The remains of several large treated timber bollards, burned in the sand dunes along Boambee Beach.
The remains of several large treated timber bollards, burned in the sand dunes along Boambee Beach.

BBQ with a toxic twist

AN act of environmental vandalism in the sand dunes along Boambee Beach may have a considerable impact on the health of the perpetrators.

The Jetty Landcare Group was shocked to find someone has burned several large treated timber bollards, which were ripped from the ground.

The bollards were erected to stop vehicles accessing dune regeneration areas.

But it’s not the destructive act nor the threat of the fire getting away that has people worried, the concern is that the culprits have cooked on and sat around the campfire, breathing in toxic fumes.

“We couldn’t believe it when we came across the ashes, obviously who ever did this doesn’t know the dangers of breathing in smoke from treated timber,” Jetty Dunecare co-ordinator Desnee McCosker said.

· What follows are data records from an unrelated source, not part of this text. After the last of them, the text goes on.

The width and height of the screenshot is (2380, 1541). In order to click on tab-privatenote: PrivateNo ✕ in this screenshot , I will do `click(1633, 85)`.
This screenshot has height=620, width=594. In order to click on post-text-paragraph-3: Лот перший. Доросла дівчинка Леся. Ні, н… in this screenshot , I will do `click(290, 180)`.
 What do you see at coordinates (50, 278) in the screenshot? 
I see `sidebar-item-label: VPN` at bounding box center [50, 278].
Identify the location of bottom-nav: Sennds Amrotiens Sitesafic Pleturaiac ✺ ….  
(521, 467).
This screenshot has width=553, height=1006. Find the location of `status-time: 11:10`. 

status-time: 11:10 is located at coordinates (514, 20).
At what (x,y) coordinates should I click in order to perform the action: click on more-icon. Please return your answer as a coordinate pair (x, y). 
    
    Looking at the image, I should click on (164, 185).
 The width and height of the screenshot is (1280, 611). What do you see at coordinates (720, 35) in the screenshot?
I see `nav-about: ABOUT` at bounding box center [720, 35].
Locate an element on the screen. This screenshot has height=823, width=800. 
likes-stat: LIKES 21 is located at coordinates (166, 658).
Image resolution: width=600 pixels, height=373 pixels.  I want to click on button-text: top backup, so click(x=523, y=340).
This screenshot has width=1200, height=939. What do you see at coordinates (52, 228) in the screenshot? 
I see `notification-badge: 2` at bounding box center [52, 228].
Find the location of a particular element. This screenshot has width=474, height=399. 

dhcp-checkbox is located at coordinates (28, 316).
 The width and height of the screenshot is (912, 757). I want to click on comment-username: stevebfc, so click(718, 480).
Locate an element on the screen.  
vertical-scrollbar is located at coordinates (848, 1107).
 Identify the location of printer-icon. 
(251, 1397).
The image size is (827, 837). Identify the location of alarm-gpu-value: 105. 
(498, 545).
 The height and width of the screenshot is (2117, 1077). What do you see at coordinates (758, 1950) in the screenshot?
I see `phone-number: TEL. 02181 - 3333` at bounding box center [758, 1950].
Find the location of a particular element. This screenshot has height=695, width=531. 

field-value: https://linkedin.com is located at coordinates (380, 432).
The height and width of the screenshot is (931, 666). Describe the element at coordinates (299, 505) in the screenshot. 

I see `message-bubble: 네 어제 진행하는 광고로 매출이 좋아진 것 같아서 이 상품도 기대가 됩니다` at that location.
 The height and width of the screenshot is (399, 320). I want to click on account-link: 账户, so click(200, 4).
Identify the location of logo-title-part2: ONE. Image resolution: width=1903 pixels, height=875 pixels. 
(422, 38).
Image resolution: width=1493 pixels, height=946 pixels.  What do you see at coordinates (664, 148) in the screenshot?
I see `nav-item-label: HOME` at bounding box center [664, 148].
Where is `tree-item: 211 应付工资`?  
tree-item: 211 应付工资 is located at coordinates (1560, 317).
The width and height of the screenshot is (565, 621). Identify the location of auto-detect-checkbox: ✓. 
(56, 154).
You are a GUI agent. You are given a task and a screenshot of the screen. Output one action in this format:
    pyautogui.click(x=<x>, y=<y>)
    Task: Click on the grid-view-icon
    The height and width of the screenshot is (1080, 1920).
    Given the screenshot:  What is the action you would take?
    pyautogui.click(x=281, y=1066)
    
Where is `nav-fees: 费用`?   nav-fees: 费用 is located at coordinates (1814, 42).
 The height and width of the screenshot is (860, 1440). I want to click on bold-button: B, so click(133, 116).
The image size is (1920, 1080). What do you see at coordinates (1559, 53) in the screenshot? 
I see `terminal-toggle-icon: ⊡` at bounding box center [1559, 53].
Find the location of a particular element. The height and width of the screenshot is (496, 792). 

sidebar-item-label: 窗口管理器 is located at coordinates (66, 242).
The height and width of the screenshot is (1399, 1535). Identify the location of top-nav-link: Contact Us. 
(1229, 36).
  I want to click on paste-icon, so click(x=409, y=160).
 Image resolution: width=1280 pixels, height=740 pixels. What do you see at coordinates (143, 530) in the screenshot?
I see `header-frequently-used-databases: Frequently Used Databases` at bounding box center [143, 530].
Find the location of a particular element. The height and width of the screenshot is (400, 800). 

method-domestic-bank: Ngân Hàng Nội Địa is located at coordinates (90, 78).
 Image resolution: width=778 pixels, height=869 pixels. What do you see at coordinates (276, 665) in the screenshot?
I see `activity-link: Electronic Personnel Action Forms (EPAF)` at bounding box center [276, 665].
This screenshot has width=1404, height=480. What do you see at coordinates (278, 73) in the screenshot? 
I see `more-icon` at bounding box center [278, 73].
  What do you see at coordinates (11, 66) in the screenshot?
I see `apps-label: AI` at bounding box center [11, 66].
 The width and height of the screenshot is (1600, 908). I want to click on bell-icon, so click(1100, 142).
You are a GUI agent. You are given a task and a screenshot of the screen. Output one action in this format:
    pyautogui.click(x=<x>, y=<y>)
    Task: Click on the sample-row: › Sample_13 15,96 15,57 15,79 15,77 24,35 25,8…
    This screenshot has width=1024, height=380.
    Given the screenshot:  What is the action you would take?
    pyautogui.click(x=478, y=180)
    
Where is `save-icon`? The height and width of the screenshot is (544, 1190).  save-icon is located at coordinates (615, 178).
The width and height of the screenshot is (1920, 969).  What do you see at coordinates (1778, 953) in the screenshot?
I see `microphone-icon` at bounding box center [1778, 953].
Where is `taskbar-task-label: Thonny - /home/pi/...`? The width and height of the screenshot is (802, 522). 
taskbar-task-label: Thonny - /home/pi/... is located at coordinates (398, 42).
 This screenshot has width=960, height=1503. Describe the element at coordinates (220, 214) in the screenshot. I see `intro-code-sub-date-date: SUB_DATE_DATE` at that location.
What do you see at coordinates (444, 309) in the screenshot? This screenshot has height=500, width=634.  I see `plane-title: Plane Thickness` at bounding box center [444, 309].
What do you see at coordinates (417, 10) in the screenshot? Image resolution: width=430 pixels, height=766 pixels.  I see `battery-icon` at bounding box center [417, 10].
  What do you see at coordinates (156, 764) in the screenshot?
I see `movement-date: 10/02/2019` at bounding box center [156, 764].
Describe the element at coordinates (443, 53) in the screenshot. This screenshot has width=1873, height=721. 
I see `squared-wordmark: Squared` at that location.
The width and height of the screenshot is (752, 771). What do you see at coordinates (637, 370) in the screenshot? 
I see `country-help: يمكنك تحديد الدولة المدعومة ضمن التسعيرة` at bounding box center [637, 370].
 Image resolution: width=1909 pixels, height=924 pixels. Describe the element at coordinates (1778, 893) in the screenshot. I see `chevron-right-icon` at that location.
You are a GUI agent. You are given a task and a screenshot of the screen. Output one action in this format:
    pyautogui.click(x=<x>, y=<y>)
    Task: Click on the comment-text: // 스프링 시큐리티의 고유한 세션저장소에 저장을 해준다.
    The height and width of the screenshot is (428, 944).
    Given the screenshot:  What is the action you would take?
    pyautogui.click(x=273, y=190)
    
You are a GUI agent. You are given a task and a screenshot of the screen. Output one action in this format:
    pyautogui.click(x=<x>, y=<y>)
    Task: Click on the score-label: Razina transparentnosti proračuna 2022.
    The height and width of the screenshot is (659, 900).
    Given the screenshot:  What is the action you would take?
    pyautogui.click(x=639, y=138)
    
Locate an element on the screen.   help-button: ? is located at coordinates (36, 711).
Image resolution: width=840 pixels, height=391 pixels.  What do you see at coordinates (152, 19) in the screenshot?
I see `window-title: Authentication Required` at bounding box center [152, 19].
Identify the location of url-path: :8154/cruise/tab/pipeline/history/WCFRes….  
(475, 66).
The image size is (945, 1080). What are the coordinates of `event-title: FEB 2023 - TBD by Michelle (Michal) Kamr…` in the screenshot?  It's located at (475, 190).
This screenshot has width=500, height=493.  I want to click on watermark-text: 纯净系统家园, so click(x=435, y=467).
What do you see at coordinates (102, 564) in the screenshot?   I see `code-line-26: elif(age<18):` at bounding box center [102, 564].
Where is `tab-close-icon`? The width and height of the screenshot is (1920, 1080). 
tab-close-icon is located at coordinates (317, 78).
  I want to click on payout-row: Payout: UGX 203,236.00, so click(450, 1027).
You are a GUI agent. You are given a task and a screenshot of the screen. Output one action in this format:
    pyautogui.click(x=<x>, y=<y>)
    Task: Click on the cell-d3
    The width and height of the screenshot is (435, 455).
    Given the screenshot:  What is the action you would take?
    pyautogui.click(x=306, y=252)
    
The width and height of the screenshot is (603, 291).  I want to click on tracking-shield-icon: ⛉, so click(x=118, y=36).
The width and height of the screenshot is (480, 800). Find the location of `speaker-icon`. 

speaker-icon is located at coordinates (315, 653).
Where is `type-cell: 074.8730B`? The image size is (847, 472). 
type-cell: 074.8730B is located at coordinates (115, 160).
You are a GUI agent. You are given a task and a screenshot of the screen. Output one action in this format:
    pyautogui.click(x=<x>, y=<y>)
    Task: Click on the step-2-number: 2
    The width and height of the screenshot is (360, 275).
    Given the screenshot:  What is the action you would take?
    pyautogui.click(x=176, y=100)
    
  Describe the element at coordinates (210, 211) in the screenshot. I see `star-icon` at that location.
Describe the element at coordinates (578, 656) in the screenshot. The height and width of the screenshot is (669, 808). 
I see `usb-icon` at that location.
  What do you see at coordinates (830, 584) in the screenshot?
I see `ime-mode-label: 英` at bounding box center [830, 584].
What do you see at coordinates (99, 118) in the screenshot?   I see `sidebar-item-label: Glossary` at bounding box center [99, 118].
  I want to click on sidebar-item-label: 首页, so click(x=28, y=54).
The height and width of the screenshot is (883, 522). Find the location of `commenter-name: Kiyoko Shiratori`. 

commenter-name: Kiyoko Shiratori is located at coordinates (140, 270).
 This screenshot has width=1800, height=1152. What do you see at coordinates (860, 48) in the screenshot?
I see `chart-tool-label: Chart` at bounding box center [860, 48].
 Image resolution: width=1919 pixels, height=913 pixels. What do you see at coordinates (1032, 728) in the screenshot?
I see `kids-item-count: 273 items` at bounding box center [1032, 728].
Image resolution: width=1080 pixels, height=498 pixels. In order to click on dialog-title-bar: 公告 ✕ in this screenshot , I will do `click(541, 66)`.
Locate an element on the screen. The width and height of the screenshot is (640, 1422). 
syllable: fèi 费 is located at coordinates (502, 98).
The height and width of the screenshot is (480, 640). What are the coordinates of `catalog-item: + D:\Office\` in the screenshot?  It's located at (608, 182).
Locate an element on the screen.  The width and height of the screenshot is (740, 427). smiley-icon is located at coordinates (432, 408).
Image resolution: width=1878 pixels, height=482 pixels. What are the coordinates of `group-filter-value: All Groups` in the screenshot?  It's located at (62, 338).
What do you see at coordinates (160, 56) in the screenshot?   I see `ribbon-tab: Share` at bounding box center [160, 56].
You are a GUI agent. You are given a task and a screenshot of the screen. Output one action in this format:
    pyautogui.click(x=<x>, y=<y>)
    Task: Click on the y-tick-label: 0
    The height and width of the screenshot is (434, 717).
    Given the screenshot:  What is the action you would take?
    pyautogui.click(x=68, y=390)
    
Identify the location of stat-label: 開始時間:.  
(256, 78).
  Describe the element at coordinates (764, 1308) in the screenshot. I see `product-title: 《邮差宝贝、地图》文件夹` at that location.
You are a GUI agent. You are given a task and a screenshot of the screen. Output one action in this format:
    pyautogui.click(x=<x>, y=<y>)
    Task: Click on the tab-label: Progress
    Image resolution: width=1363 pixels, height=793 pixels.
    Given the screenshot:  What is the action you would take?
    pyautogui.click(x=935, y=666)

“We have informed the council and they say it’s likely the bollards will be replaced.

“I’m concerned because who ever sat around that fire could have been poisoned and may be at risk of lung cancer,” she said.

The bollards treated with copper chromium arsenic, would have let off highly dangerous and poisonous fumes when burned.

University of NSW’s Head of Toxicology and Occupational Health Professor Chris Winder said both chromium and arsenic are carcinogenic.

“It’s concerning to hear the gases and chemicals from the fire may have been inhaled,” Professor Winder said.

“While long-term exposure to these chemicals is more dangerous from a health perspective, anyone showing health symptoms respiratory wheezing or a cough should seek immediate medical attention,” he said.

Breathing in the chemicals can causes a sore throat or irritated lungs, and even lead to death.

Other symptoms of poisoning include nausea and vomiting, decreased production of red and white blood cells, abnormal heart rhythm, damage to blood vessels, and a sensation of ‘pins and needles’.